** Opening EXTRACTED ENTRIES block **

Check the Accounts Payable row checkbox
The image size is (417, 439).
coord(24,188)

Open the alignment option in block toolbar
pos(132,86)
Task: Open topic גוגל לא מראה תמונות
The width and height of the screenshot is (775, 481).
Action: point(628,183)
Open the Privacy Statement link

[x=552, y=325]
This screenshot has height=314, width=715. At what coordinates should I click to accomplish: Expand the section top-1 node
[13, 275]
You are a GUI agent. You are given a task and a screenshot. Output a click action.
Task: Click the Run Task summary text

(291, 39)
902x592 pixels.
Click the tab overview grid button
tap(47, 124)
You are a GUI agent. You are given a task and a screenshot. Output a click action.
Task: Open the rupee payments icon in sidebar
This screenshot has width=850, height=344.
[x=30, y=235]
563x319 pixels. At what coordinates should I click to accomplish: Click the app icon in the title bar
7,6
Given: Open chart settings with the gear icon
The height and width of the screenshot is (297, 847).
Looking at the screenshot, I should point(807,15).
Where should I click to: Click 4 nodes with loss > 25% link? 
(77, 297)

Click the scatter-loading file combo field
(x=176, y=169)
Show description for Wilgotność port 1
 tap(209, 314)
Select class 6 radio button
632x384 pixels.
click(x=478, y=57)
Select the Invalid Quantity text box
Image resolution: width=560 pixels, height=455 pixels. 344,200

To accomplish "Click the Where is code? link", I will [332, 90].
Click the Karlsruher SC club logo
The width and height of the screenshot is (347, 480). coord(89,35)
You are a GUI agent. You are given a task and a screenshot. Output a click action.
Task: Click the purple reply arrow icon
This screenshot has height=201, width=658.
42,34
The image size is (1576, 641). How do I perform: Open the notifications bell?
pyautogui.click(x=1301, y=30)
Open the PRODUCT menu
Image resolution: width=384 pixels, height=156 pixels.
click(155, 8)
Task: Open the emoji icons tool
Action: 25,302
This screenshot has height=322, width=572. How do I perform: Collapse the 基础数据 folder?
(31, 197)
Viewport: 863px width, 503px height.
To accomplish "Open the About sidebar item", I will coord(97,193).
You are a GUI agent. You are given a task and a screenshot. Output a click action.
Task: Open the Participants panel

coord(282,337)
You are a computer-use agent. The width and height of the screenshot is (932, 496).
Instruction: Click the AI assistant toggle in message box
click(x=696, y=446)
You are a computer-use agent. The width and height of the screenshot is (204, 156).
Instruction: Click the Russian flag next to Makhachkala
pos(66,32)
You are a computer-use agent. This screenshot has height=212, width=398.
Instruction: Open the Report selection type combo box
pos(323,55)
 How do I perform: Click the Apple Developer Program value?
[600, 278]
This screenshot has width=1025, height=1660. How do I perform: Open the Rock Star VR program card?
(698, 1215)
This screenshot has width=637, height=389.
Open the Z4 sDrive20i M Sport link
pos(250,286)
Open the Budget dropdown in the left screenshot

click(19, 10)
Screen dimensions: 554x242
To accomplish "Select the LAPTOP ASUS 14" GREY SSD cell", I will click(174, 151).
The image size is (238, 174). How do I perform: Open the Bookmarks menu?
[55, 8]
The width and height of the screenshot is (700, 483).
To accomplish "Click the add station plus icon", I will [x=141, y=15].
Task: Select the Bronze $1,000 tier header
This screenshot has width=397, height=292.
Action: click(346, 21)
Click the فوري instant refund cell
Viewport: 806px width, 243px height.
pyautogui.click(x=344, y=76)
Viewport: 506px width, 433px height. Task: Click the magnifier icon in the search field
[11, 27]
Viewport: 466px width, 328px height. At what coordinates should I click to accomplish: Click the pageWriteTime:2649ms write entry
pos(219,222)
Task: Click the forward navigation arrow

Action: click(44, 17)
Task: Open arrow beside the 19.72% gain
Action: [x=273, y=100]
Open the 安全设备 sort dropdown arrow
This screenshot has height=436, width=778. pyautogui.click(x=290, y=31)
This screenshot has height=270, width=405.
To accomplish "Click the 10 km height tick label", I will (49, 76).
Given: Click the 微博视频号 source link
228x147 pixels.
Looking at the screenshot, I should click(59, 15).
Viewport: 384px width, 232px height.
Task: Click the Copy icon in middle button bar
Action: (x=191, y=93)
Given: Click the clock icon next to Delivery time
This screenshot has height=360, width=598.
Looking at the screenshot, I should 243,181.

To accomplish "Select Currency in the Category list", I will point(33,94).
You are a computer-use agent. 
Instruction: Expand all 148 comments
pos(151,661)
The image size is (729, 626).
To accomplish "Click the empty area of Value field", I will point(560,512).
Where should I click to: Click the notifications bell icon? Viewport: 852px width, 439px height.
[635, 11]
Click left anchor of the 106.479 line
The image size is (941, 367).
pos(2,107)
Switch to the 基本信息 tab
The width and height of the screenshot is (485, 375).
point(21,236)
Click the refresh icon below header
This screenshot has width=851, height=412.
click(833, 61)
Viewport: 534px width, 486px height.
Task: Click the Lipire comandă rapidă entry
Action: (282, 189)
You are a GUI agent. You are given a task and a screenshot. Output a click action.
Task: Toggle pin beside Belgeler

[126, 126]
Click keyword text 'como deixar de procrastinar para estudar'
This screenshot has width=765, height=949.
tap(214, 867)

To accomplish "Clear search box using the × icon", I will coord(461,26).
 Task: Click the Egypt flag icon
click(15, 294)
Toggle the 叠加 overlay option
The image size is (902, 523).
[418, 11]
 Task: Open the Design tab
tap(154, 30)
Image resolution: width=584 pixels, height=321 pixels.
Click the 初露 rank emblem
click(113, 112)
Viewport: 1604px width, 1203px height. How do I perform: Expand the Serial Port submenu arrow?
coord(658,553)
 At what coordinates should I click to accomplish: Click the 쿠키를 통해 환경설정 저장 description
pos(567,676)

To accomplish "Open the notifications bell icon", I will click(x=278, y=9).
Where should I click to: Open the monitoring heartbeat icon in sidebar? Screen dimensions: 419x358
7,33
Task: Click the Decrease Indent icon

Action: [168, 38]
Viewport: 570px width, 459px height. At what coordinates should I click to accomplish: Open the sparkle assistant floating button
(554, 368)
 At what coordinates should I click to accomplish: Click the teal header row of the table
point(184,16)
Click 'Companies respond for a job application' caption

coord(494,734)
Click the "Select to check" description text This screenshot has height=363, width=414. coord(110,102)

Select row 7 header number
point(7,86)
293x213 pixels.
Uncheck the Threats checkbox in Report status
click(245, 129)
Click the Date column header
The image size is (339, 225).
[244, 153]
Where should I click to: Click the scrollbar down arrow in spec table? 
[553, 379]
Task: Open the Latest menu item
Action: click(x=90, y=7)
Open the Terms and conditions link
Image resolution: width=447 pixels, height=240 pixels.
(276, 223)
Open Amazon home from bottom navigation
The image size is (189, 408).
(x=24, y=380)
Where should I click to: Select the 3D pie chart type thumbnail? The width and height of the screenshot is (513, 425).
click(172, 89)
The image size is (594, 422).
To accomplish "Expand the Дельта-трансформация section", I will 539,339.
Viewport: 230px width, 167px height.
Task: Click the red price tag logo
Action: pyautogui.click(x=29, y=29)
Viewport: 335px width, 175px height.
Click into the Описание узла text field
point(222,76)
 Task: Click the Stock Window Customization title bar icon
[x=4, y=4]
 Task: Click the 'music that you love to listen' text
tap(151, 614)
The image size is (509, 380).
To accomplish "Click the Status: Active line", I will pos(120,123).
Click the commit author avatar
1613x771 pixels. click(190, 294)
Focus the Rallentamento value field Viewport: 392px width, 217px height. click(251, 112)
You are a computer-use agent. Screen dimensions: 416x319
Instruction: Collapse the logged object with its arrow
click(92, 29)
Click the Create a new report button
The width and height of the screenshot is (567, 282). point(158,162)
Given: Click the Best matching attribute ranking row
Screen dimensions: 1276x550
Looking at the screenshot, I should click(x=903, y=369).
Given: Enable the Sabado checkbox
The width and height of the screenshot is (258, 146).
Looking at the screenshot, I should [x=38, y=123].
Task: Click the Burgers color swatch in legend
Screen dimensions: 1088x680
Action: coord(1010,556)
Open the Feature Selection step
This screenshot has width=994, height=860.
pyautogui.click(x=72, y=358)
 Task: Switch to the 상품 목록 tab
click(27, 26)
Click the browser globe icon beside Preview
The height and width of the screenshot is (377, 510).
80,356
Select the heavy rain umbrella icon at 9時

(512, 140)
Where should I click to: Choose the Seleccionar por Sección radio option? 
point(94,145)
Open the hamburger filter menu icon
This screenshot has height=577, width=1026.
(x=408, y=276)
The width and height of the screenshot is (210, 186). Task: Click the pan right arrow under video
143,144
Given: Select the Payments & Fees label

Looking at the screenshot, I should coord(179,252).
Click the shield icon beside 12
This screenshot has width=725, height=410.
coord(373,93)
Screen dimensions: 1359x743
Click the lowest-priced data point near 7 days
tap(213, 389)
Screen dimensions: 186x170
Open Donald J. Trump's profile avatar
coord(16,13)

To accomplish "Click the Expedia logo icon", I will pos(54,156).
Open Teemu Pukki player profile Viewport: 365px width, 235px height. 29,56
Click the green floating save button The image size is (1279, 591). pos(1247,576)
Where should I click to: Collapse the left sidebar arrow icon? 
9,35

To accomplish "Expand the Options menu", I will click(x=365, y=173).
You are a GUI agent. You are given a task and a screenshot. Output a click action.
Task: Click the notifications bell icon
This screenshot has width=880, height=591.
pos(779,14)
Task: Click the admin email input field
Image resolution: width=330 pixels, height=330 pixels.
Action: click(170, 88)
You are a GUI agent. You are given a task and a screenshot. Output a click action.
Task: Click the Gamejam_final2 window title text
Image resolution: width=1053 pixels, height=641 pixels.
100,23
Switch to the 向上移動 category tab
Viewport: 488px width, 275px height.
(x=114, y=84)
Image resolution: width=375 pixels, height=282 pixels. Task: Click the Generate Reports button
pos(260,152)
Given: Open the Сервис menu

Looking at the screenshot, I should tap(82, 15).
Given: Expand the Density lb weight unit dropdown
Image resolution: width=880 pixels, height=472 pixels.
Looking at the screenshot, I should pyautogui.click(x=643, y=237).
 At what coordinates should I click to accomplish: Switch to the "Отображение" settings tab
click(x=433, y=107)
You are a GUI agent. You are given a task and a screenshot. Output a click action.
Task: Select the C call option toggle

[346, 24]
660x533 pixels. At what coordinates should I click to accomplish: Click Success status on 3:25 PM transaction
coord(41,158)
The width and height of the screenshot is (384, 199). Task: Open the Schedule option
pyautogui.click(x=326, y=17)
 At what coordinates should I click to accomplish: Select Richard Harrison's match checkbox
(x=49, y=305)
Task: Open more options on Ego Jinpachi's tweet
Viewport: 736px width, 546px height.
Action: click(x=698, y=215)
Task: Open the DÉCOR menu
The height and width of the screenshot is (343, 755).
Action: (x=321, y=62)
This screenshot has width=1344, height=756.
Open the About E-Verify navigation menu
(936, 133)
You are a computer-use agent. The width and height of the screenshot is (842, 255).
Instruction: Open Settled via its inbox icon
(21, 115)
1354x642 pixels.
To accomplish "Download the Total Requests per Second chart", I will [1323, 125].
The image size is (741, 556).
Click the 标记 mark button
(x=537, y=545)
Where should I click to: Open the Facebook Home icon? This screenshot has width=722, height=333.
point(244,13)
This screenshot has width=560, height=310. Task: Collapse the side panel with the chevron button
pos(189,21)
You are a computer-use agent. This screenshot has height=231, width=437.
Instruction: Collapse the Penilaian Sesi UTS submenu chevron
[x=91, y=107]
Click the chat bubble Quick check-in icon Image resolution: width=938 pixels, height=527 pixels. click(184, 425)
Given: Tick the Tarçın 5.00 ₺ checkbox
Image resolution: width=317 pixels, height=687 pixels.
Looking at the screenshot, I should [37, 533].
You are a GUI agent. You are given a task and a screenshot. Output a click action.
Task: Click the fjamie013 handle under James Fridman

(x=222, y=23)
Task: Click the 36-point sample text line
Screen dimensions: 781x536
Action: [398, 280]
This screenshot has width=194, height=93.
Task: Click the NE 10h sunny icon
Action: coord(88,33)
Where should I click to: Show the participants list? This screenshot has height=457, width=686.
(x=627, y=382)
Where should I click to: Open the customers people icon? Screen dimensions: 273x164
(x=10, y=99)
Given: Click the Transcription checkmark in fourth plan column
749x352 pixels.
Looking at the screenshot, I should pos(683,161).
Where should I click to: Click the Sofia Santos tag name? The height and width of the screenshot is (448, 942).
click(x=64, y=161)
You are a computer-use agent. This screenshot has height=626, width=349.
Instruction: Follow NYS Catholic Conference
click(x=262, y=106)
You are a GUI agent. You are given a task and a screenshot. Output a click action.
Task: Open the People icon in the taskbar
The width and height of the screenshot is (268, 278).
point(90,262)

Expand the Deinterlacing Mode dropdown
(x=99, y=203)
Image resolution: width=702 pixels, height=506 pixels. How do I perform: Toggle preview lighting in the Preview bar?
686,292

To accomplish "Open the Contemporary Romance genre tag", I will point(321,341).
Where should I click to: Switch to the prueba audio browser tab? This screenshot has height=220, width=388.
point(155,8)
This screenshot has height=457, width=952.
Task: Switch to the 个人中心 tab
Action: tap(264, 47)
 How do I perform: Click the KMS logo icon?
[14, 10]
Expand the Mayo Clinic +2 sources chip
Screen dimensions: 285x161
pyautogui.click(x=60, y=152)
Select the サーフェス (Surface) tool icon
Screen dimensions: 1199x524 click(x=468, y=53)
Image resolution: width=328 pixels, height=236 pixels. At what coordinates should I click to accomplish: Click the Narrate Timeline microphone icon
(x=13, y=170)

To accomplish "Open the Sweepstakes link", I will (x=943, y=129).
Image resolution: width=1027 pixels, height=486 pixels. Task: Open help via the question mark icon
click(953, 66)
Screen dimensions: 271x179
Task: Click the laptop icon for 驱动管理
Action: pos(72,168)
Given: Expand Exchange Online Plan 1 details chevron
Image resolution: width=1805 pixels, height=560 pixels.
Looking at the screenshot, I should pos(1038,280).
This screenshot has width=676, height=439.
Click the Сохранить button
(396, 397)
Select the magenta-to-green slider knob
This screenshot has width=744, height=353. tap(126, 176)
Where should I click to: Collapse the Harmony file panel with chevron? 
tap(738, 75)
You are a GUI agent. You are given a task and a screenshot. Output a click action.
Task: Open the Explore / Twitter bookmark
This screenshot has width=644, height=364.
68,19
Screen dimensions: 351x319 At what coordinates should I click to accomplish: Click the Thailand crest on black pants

** Closing EXTRACTED ENTRIES block **

YOUR ASSIGNMENT:
In the data above, which lines lie between the line with "Click the lowest-priced" and the line with "Open Teemu Pukki", inclusive? Print those lines exactly and nothing else.

RESULT OF THE EXERCISE:
Click the lowest-priced data point near 7 days
tap(213, 389)
Screen dimensions: 186x170
Open Donald J. Trump's profile avatar
coord(16,13)

To accomplish "Click the Expedia logo icon", I will pos(54,156).
Open Teemu Pukki player profile Viewport: 365px width, 235px height. 29,56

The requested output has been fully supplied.